The most interesting way to get to Camden Lock market is to take a boat trip on the Regent's Canal.  The trip goes from Little Venice, a very cool riverside section of Maida Vale, and a short walk from Paddington Station (probably worth a stop here to see the statue of the famous bear himself).  By London standards, the canal is a reasonably well kept secret, and winds its way through the backyards of some very upmarket suburbs, and also skirts London Zoo (at certain times of the day/year, you can break your journey and stop off here to enter the Zoo, if that's of interest to your teen - if so, brace yourself for another 'arm and a leg' onslaught on your budget).  The canal itself is leafy and sections of it are used as moorings for houseboats - Sir Richard Branson lived on one of these in his youth.  It's really relaxing to watch people jogging/walking their dogs along the towpath, and there's a fair amount of wild life - fairly tame stuff of the ducks variety, unless you count the African Wild Dogs, whose enclosure abuts the canal.

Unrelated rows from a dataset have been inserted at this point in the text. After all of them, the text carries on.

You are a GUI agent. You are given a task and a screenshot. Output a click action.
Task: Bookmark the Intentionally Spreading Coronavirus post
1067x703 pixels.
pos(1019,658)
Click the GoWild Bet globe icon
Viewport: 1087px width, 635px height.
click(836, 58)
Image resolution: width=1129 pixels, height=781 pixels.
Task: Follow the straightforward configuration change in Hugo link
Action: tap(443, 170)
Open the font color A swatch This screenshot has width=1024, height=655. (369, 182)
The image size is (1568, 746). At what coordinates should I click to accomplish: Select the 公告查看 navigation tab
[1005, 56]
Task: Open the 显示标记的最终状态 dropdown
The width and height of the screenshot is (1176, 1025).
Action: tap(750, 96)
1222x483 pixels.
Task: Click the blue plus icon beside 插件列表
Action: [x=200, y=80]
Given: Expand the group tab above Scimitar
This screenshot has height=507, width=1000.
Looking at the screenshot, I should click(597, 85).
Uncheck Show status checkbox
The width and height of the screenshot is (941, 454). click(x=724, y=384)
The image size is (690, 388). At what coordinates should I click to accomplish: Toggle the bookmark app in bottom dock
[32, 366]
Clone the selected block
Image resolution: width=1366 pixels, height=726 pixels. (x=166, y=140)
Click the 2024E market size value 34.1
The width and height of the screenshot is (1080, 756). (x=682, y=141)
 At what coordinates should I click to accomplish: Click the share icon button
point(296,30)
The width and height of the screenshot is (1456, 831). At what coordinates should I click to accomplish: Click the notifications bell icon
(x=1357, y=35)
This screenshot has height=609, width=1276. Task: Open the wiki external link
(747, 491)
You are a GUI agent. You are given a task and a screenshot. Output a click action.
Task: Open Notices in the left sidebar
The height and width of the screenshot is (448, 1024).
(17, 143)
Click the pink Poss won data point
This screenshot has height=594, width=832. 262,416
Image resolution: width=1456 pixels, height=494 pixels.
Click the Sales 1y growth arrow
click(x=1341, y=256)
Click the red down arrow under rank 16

From Camden Lock, you can catch the Tube from Camden Town.


Mentioned in this answer:

  1. Camden Lock Market (attraction)
  2. Wetherspoons Plc (restaurant)
  3. Little Venice (attraction)
  4. Paddington Station (attraction)
  5. London Zoo (attraction)


answered by
Cathy from Brussels

It's a bit tricky to anticipate what will appeal to a 13 year old, and the options may vary a bit depending on the time of year you're visiting.

We visit London regularly and were last there this February with our 14 and 11 year olds.  The hands down winner was the London Eye, both for the views and the interactive display in the cabin which allows you to access information on the buildings you can see.  Look up the time that the sun sets and try to coordinate your visit for around that time so that you can appreciate the day vs night views - you may even see the sun set, depending on the weather :).  Use the online booking option to reduce your queueing time.

Another unusual option is the cable car across the Thames from Emirates Royal Docks.  It crosses a meandering section of the Thames downstream of Central London, so the perspective over the city is unusual - allowing you glimpses of the Thames Barrier and London City Airport.  It has the added bonus of being 'cheap as chips' (as opposed to the London Eye, which will cost you an arm and a leg), and if you buy an Oystercard, it's unexpectedly valid for the cable car as well.  It's also very accessible from where you're staying - get the Docklands Light Railway from Tower Hill (it's just around the corner from the tube station, and fairly well signposted) and travel to Royal Docks, then get the Tube from North Greenwich at the other end.


Mentioned in this answer:

  1. London Eye (attraction)
  2. Emirates Royal Docks (attraction)
  3. Thames Barrier (attraction)
  4. London City Airport (attraction)
  5. North Greenwich (neighborhood)


answered by
Teresa

Consider staying in an Air BnB condo. Everyone has their own space and you have a kitchen. We rented a beautiful condo in Camden Town in London right on a canal last year. It even had a washer and dryer so we came home with a suitcase full of clean clothes. We never stay in hotels anymore. I've used them all of the world and have never been disappointed.

See if you can catch an age appropriate play or try one of their big movie houses. 


Mentioned in this answer:

  1. Camden Town (neighborhood)


answered by
Lynn

Does he read Sherlock Holmes?  Take him to 221B Baker St.  The Sherlock Holmes Museum is great!  The Tower Of London is good... get in on a Beefeater tour.


Mentioned in this answer:

  1. 221B Baker St (attraction)
  2. The Sherlock Holmes Museum (attraction)
  3. Tower Of London (attraction)


answered by
Hazel from Port St. Lucie

Walking all over, it is free, stop at one place for appetizer, another for entree and another for dessert.




answered by
RosalieAnn

Have you thought of taking him to a play?  When I took my 13 year old grandson we went to three plays - one Shakespeare in the park, and two regular plays.  One of them was the Mousetrap which my mother too my son to when he was 14.